Pour la majorité des étudiants, il est difficile de concevoir d'étudier sans passer d'examen et sans obtenir de papier. C'est pourtant ce que font les auditeurs. L'Uniscope s'est penché sur les motivations de ces étudiants qui ont choisi d'apprendre sans compétition.

Pour bénéficier du statut d'auditeur, il suffit de s'inscrire avant le début des cours et de payer bien évidemment 150 francs par semestre.

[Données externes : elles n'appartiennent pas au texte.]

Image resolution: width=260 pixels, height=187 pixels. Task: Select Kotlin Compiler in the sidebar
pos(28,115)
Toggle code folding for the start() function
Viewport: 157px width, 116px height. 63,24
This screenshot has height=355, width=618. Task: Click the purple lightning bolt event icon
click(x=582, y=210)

Mais les personnes au chômage ainsi que les enseignants du secondaire vaudois disposent d'un rabais appréciable puisque la taxe semestrielle est ramenée à 30 francs. Dans ce cas, le statut d'auditeur est compris dans leur formation continue.

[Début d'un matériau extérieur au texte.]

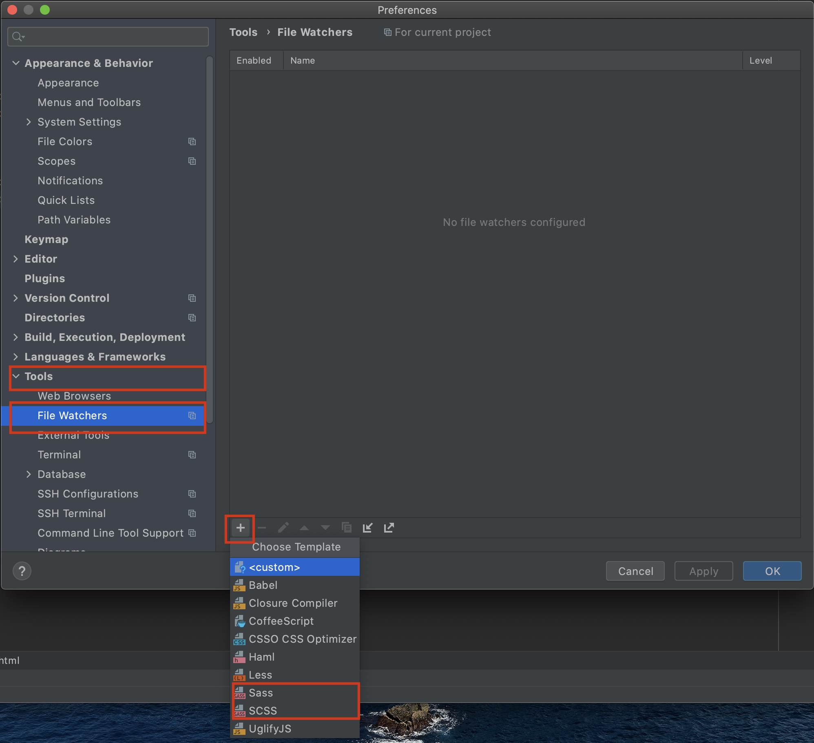Screen dimensions: 814x743
Task: Click the minus remove watcher icon
Action: point(262,528)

Toutefois, l'accès à l'Université est assez restrictif. Les auditeurs n'ont accès ni aux séminaires, ni aux exercices, ni aux travaux pratiques, laboratoires et cliniques. Certaines branches leur sont tout à fait fermées comme la Faculté de médecine, la section de pharmacie et l'Ecole de Français moderne. «Les cours EFM sont conçus pour des petits groupes» explique Jocelyne Schenk. «Si nous acceptions des auditeurs, il est fort probable que nous aurions trop de gens qui préféreraient les cours de l'uni, plus complets et moins chers, à ceux des écoles de la place.» Enfin, leur admission à l'Institut de police scientifique et à la Faculté des sciences est soumise à autorisation de la part de la direction.

«Il faut comprendre que nous ne pouvons admettre des étudiants à cause du secret médical», explique Gisèle Maradan qui est adjointe de faculté en médecine. «En effet, dès la troisième année, les étudiants ont des présentations de cas. C'est pourquoi nous devons refuser les auditeurs, même s'il nous arrive souvent d'avoir des demandes pour un cours spécifique.» Il faut dire aussi que les cours de médecine de première et deuxième années sont trop fréquentés pour pouvoir faire de la place à des auditeurs...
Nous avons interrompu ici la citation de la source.